**Problem to work on**
Restate every record exactly, with nothing skipped.

[Stored items]
╔══
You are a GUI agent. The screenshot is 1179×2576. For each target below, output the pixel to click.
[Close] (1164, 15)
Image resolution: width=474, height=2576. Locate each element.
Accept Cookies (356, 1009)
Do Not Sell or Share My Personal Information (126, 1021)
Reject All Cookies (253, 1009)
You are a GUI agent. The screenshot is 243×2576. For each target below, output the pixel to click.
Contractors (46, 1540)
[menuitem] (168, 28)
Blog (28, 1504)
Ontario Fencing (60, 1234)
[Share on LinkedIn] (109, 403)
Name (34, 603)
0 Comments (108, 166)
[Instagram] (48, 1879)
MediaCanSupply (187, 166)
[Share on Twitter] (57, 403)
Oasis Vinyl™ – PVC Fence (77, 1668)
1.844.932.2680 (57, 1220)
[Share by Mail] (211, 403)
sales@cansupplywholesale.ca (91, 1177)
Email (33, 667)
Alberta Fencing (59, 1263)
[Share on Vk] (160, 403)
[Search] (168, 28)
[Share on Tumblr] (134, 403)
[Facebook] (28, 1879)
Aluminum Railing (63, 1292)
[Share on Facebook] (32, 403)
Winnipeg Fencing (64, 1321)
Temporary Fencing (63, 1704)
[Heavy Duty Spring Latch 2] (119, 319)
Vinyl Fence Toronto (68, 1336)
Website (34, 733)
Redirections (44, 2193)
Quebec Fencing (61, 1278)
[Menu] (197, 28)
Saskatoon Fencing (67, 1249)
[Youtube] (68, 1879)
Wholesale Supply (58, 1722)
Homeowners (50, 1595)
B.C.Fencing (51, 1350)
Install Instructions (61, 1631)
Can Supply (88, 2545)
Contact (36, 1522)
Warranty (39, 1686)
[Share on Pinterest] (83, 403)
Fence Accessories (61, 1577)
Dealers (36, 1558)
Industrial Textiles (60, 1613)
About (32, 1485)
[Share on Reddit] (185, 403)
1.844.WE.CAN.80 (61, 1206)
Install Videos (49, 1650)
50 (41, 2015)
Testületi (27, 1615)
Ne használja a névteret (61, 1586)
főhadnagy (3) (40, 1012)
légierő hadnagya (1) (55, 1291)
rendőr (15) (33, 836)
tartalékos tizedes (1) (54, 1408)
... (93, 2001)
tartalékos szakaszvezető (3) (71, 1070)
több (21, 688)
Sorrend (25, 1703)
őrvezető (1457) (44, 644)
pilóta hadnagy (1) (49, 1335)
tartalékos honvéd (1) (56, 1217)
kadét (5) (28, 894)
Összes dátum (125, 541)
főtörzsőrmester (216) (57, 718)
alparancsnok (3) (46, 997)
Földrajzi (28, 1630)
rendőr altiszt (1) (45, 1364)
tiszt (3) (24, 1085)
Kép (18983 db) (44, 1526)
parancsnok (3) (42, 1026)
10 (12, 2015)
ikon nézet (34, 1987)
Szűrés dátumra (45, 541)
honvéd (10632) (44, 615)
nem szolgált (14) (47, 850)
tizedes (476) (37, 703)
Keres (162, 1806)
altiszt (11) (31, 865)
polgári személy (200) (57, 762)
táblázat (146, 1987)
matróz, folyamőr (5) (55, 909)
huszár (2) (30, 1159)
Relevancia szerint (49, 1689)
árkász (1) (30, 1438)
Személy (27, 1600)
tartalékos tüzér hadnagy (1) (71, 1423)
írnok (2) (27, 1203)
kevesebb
╚══
**Exercise answer**
You are a GUI agent. The screenshot is 1179×2576. For each target below, output the pixel to click.
[Close] (1164, 15)
Image resolution: width=474, height=2576. Locate each element.
Accept Cookies (356, 1009)
Do Not Sell or Share My Personal Information (126, 1021)
Reject All Cookies (253, 1009)
You are a GUI agent. The screenshot is 243×2576. For each target below, output the pixel to click.
Contractors (46, 1540)
[menuitem] (168, 28)
Blog (28, 1504)
Ontario Fencing (60, 1234)
[Share on LinkedIn] (109, 403)
Name (34, 603)
0 Comments (108, 166)
[Instagram] (48, 1879)
MediaCanSupply (187, 166)
[Share on Twitter] (57, 403)
Oasis Vinyl™ – PVC Fence (77, 1668)
1.844.932.2680 (57, 1220)
[Share by Mail] (211, 403)
sales@cansupplywholesale.ca (91, 1177)
Email (33, 667)
Alberta Fencing (59, 1263)
[Share on Vk] (160, 403)
[Search] (168, 28)
[Share on Tumblr] (134, 403)
[Facebook] (28, 1879)
Aluminum Railing (63, 1292)
[Share on Facebook] (32, 403)
Winnipeg Fencing (64, 1321)
Temporary Fencing (63, 1704)
[Heavy Duty Spring Latch 2] (119, 319)
Vinyl Fence Toronto (68, 1336)
Website (34, 733)
Redirections (44, 2193)
Quebec Fencing (61, 1278)
[Menu] (197, 28)
Saskatoon Fencing (67, 1249)
[Youtube] (68, 1879)
Wholesale Supply (58, 1722)
Homeowners (50, 1595)
B.C.Fencing (51, 1350)
Install Instructions (61, 1631)
Can Supply (88, 2545)
Contact (36, 1522)
Warranty (39, 1686)
[Share on Pinterest] (83, 403)
Fence Accessories (61, 1577)
Dealers (36, 1558)
Industrial Textiles (60, 1613)
About (32, 1485)
[Share on Reddit] (185, 403)
1.844.WE.CAN.80 (61, 1206)
Install Videos (49, 1650)
50 (41, 2015)
Testületi (27, 1615)
Ne használja a névteret (61, 1586)
főhadnagy (3) (40, 1012)
légierő hadnagya (1) (55, 1291)
rendőr (15) (33, 836)
tartalékos tizedes (1) (54, 1408)
... (93, 2001)
tartalékos szakaszvezető (3) (71, 1070)
több (21, 688)
Sorrend (25, 1703)
őrvezető (1457) (44, 644)
pilóta hadnagy (1) (49, 1335)
tartalékos honvéd (1) (56, 1217)
kadét (5) (28, 894)
Összes dátum (125, 541)
főtörzsőrmester (216) (57, 718)
alparancsnok (3) (46, 997)
Földrajzi (28, 1630)
rendőr altiszt (1) (45, 1364)
tiszt (3) (24, 1085)
Kép (18983 db) (44, 1526)
parancsnok (3) (42, 1026)
10 (12, 2015)
ikon nézet (34, 1987)
Szűrés dátumra (45, 541)
honvéd (10632) (44, 615)
nem szolgált (14) (47, 850)
tizedes (476) (37, 703)
Keres (162, 1806)
altiszt (11) (31, 865)
polgári személy (200) (57, 762)
táblázat (146, 1987)
matróz, folyamőr (5) (55, 909)
huszár (2) (30, 1159)
Relevancia szerint (49, 1689)
árkász (1) (30, 1438)
Személy (27, 1600)
tartalékos tüzér hadnagy (1) (71, 1423)
írnok (2) (27, 1203)
kevesebb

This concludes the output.